### TASK INSTRUCTIONS
Every line from the one with "You are a computer-use agent. This" through the end of the material should be written out character for character. Lines before it are excluded.

### INPUT RECORDS

=-=-=-=-=

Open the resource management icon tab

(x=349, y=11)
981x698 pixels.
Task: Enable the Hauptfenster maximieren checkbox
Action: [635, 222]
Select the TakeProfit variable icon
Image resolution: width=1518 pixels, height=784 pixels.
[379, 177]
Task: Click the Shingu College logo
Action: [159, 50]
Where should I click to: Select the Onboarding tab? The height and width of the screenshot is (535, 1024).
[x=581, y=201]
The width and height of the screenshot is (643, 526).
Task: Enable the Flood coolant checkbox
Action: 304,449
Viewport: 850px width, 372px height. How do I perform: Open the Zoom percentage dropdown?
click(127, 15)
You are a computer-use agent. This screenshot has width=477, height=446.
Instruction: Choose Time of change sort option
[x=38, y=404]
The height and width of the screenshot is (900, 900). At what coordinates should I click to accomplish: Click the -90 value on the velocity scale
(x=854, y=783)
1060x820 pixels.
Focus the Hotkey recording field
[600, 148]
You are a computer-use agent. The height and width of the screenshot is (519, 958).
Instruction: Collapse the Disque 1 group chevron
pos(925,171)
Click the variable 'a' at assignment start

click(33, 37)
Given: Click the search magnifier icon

=-=-=-=-=

### TASK OUTPUT
You are a computer-use agent. This screenshot has width=477, height=446.
Instruction: Choose Time of change sort option
[x=38, y=404]
The height and width of the screenshot is (900, 900). At what coordinates should I click to accomplish: Click the -90 value on the velocity scale
(x=854, y=783)
1060x820 pixels.
Focus the Hotkey recording field
[600, 148]
You are a computer-use agent. The height and width of the screenshot is (519, 958).
Instruction: Collapse the Disque 1 group chevron
pos(925,171)
Click the variable 'a' at assignment start

click(33, 37)
Given: Click the search magnifier icon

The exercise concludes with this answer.